Britain, France, Germany, Sweden and the Netherlands are convinced that late Kremlin critic, Alexei Navalny, was poisoned with a lethal toxin in an Arctic penal colony two years ago, they said in a joint statement on Saturday.
The five governments said their findings were based on analyzes of samples from Navalny's body, which they said "conclusively" confirmed the presence of epibatidine, a toxin found in poison dart frogs in South America and not found naturally in Russia.
Russia has also been reported to the Organisation on the Prohibition of Chemical Weapons over the breach, the statement issued in London said. The Russian government has repeatedly denied any responsibility for Navalny's death.
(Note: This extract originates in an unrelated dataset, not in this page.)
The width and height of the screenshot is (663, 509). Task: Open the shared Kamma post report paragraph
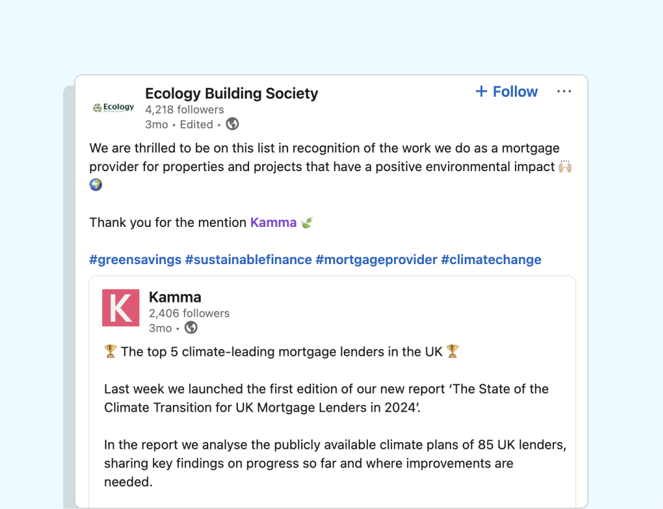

Navalny died in an Arctic prison colony in February 2024, and was convicted of extremism and other charges, all of which he denied. His team and his widow Yulia Navalnaya have since accused Putin of ordering his murder.
He died "while held in prison, meaning Russia had the means, motive and opportunity to administer this poison to him," the joint statement said, adding that the findings showed Russia needed to be held accountable for "its repeated violations of the Chemical Weapons Convention and, in this instance, the Biological and Toxin Weapons Convention."
"We are further concerned that Russia did not destroy all of its chemical weapons."
In a separate statement, British foreign minister Yvette Cooper, who met Navalny's widow at the Munich Security Conference, said that the findings were "shining a light on the Kremlin’s barbaric plot to silence his voice."